Olympianise IPR Enforcement

Singapore's TODAYOnline run an AFP story about whether Beijing markets still sell fake products, a day after some landlords of those markets had signed a memorandum of agreement with 23 luxury companies that they would not sell fake versions of their products.

The unnamed journalist visited three Beijing markets:

Silk Alley Market (I think the journalist means Silk Alley Plaza (or Silk Street Plaza), since Silk Alley Market has been closed down)
The landlord of this market, Xiushui Haosen Clothing Company, has signed the memorandum of understanding with 23 luxury companies see here (and here about Lacoste suing the landlord). According to a sales assistent in the market, there are 'regulations' about which brands you cannot sell. "All the big names like LV or Prada, are not allowed." It is not clear which regulations the sales assistent means. Is he talking about a list of 48 frequently copied famous foreign trademarks, including Prada, Chanel and Burberry, that the Beijing government provides special protection for, see here, or about the memorandum of understanding and Louis Vuitton and Prada that are part of the list of 23 luxury companies? The market is "more frequently inspected" for these brands. When they find such brands, they are confiscated and the seller fined. The journalist calles this "embryonic signs of vigilance in Silk Alley Market." However, fake versions of other brands, such as Ralph Lauren are freely sold. They are probably not on the list of 48 famous trademarks or 23 luxury companies (?).

Allien's Street
Knock-offs of brands such as Gucci and Luis Vuitton, catered to Russians and Malaysians, who buy these counterfeit products whole sale. I don't know if the landlord of this market signed the memorandum of understanding.

Chaowai Men market
Counterfeit Burberry, Chanel, Gucci, Luis Vuitton products are sold. I don't know if the landlord of this market signed the memorandum of understanding.

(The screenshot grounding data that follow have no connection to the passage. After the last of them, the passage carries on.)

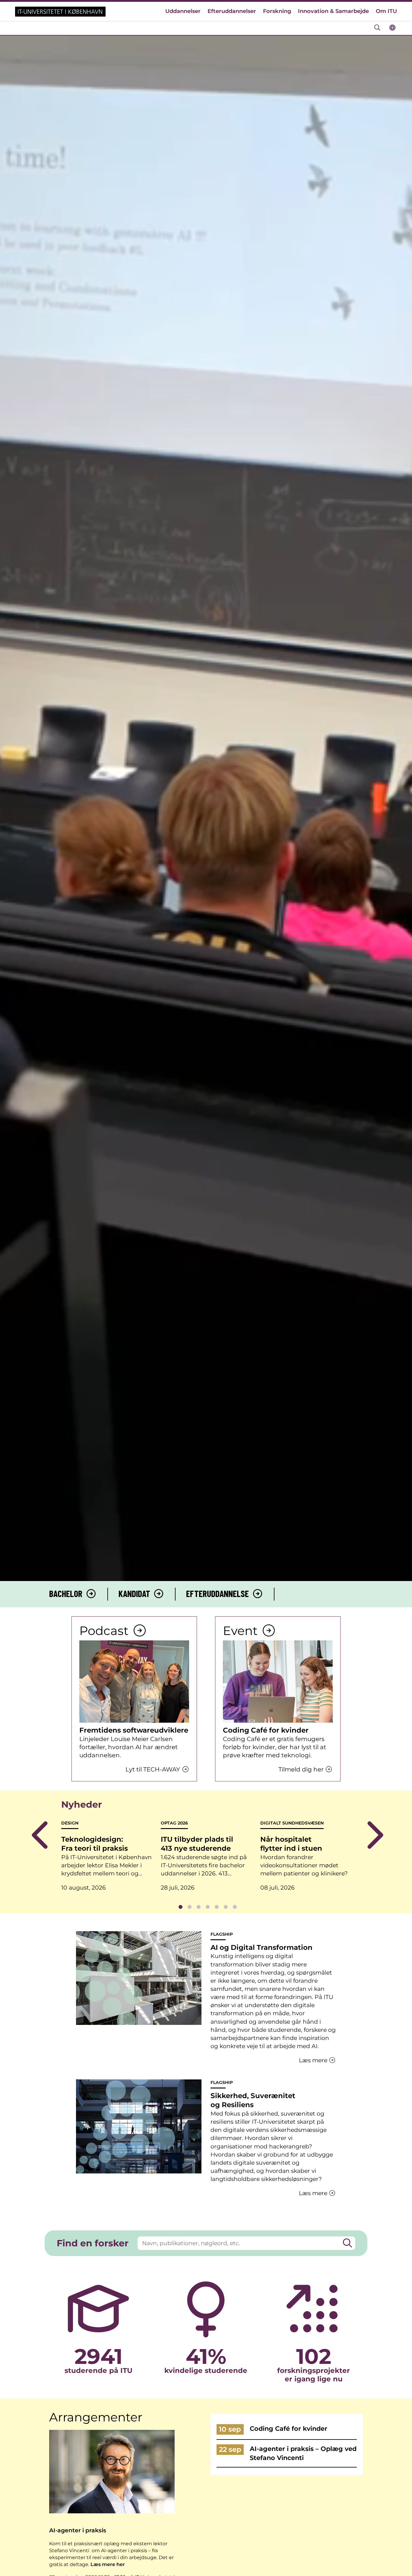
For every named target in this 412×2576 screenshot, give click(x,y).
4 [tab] (207, 1907)
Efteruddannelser (232, 11)
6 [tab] (226, 1907)
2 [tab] (189, 1907)
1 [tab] (180, 1907)
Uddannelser (183, 11)
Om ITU (386, 11)
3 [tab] (198, 1907)
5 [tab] (217, 1907)
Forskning (277, 11)
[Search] (347, 2243)
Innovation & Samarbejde (333, 11)
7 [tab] (235, 1907)
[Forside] (60, 12)
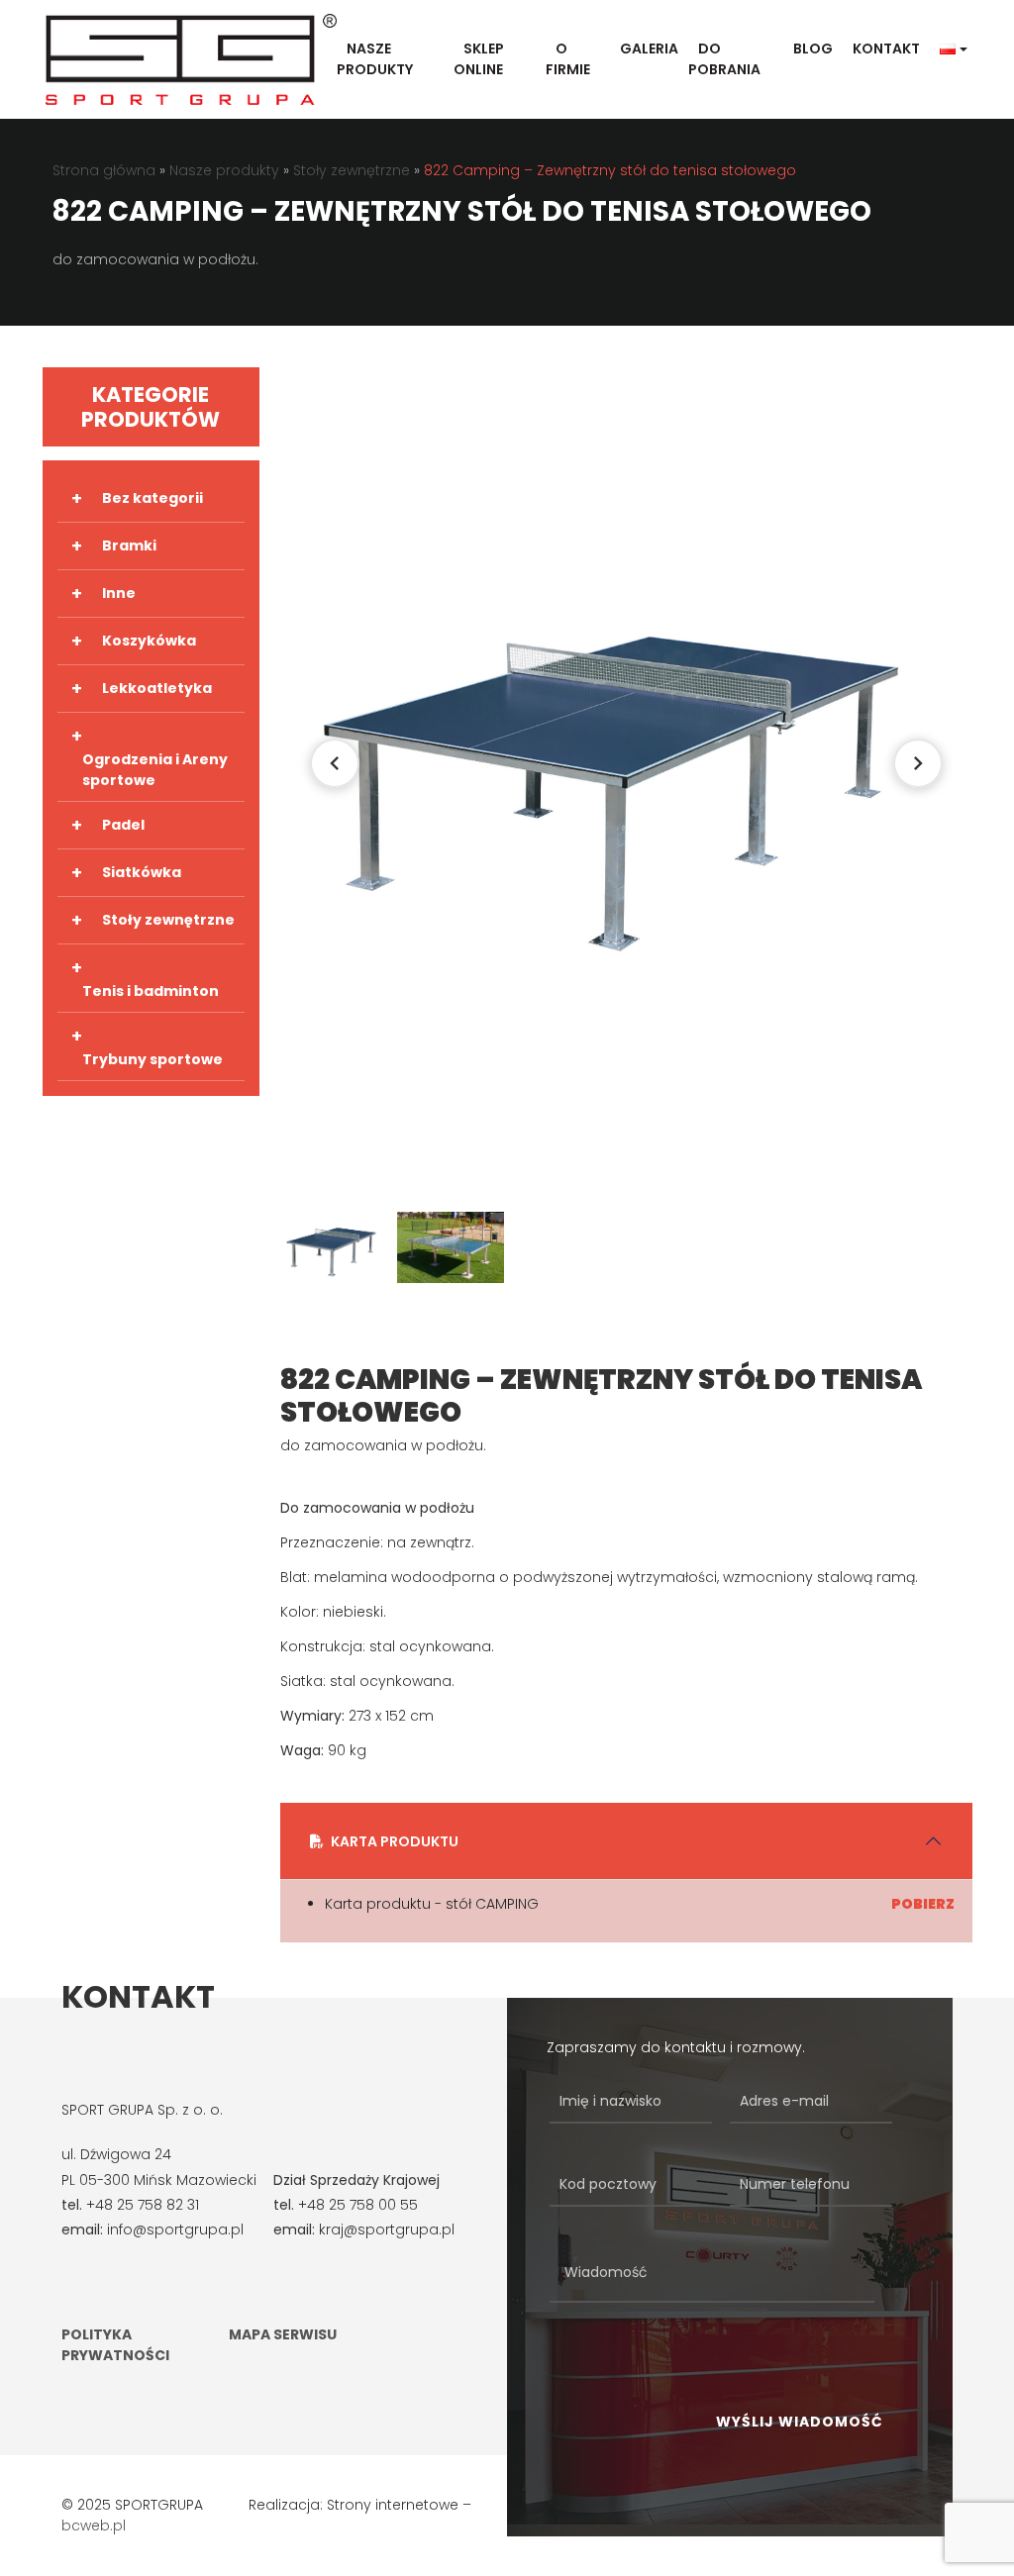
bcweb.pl (93, 2525)
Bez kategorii (152, 498)
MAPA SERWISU (283, 2334)
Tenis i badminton (150, 991)
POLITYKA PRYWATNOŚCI (115, 2345)
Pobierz (923, 1904)
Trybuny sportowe (152, 1059)
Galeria (649, 48)
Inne (119, 593)
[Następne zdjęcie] (918, 763)
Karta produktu (394, 1841)
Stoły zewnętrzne (351, 170)
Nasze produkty (375, 59)
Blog (813, 48)
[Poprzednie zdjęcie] (334, 763)
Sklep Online (479, 59)
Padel (123, 825)
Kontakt (886, 48)
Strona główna (103, 170)
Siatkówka (141, 872)
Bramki (129, 545)
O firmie (568, 59)
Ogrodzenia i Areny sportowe (155, 769)
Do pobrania (724, 59)
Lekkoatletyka (157, 688)
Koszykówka (149, 640)
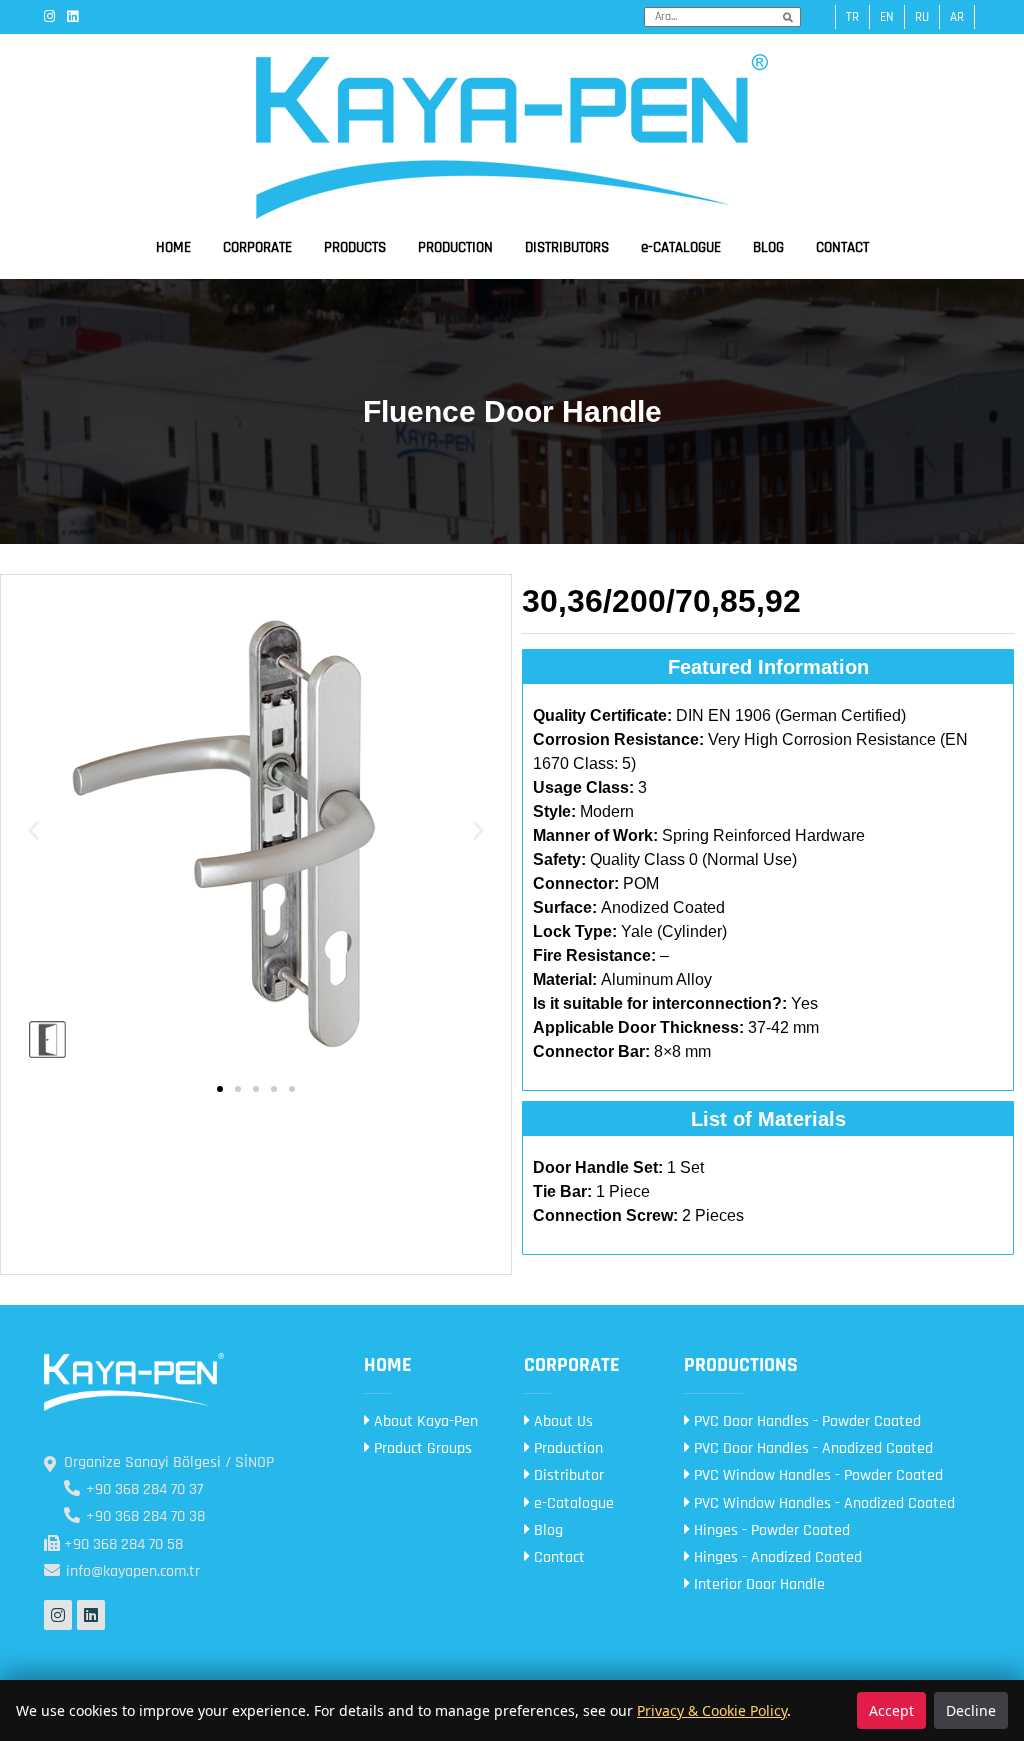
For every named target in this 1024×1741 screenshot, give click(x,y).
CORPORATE (257, 247)
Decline (971, 1710)
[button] (33, 830)
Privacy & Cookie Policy (712, 1710)
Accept (891, 1710)
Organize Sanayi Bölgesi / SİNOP (169, 1462)
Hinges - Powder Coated (770, 1530)
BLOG (768, 247)
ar (957, 17)
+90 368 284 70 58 (121, 1544)
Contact (557, 1557)
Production (566, 1448)
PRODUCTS (355, 247)
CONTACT (842, 247)
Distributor (567, 1475)
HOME (173, 247)
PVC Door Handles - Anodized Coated (811, 1448)
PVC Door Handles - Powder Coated (805, 1421)
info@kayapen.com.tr (131, 1571)
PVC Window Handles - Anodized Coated (822, 1503)
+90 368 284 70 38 (143, 1516)
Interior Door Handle (757, 1584)
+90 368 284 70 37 (142, 1489)
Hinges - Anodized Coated (776, 1557)
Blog (546, 1530)
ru (922, 17)
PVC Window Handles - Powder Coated (816, 1475)
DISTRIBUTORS (567, 247)
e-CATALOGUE (681, 247)
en (887, 17)
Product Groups (421, 1448)
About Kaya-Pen (424, 1421)
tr (852, 17)
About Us (561, 1421)
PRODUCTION (455, 247)
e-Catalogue (572, 1503)
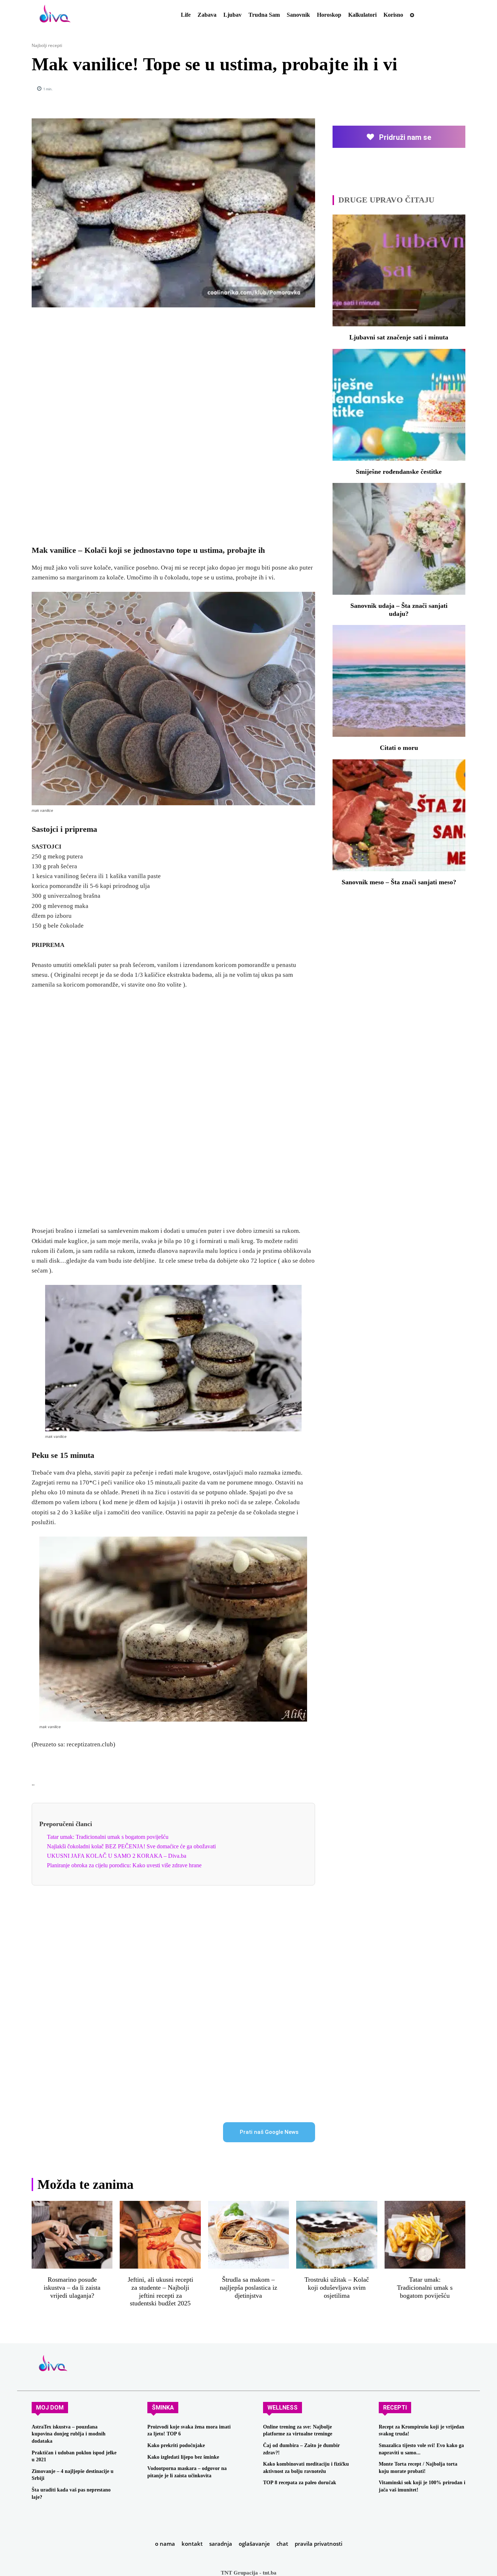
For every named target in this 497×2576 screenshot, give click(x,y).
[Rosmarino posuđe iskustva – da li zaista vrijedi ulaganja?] (72, 2235)
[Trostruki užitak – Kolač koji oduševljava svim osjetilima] (336, 2235)
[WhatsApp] (424, 89)
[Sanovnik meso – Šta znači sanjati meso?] (399, 815)
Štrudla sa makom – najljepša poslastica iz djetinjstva (248, 2287)
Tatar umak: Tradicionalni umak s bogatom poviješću (107, 1837)
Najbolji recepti (47, 45)
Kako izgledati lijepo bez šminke (183, 2457)
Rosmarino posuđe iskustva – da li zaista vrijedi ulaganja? (72, 2287)
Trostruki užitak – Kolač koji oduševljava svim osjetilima (337, 2287)
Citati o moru (399, 747)
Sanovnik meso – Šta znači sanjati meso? (399, 882)
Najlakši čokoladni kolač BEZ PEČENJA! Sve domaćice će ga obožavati (131, 1846)
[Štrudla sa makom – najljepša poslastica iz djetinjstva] (248, 2235)
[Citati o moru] (399, 681)
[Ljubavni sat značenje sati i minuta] (399, 270)
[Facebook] (374, 89)
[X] (391, 89)
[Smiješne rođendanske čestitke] (399, 405)
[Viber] (458, 89)
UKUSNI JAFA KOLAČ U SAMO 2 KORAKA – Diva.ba (116, 1856)
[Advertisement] (173, 422)
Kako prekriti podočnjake (176, 2445)
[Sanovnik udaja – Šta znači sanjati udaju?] (399, 539)
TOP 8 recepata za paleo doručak (299, 2482)
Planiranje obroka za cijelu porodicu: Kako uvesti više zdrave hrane (124, 1865)
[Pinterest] (408, 89)
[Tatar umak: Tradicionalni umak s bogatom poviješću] (425, 2235)
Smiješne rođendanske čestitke (399, 471)
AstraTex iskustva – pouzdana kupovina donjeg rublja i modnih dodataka (69, 2434)
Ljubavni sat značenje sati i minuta (398, 337)
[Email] (441, 89)
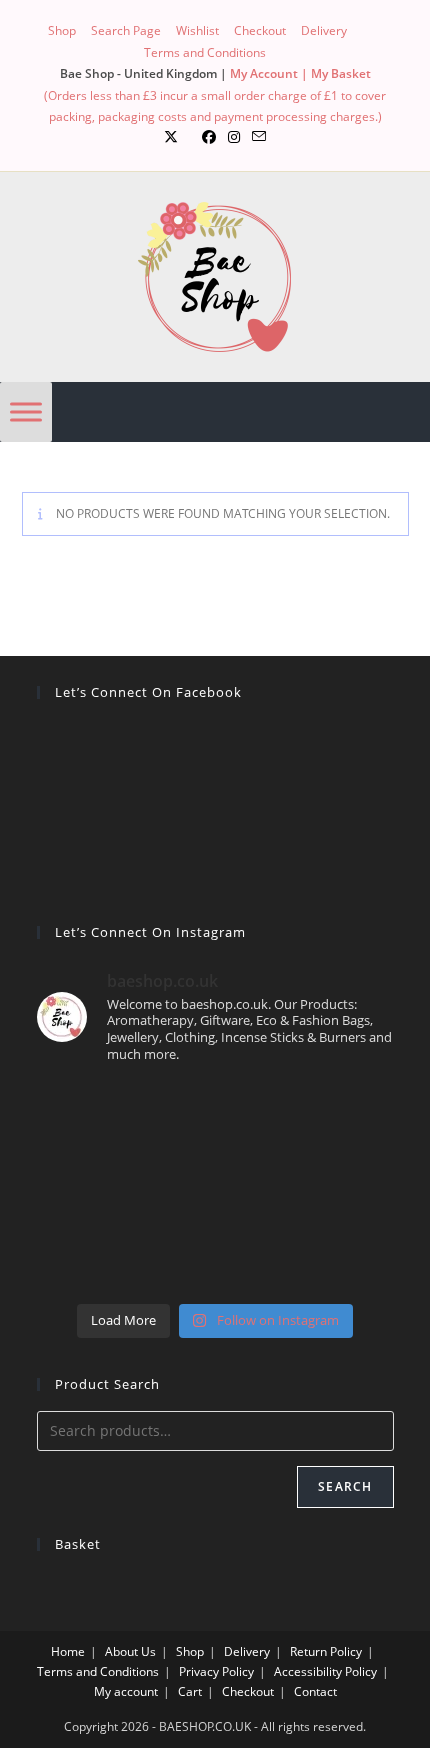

Notice that no seller dares to sell Beijing 2008 Olympic merchandise, without any landlord signing any memorandum of understanding in advance. Geoffrey Fowler of the Wall Street Journal wrote in 2005: "The government made the logo an official priority in 2002, passing a national law exclusively to defend the intellectual-property rights of Olympic symbols. That law technically just collects existing laws in one place, applying them to Olympic logos for all levels of government." This either has facilitated enforcement significantly for administrative authorities or the fines and even imprisonment has enough deterrent effect on market sellers, or both.

Read AFP's story here.
The governement should apply the experience of the enforcement of the trademark of the Olympic Games to other trademarks and take heed to the Olympic motto: higher, faster, stronger.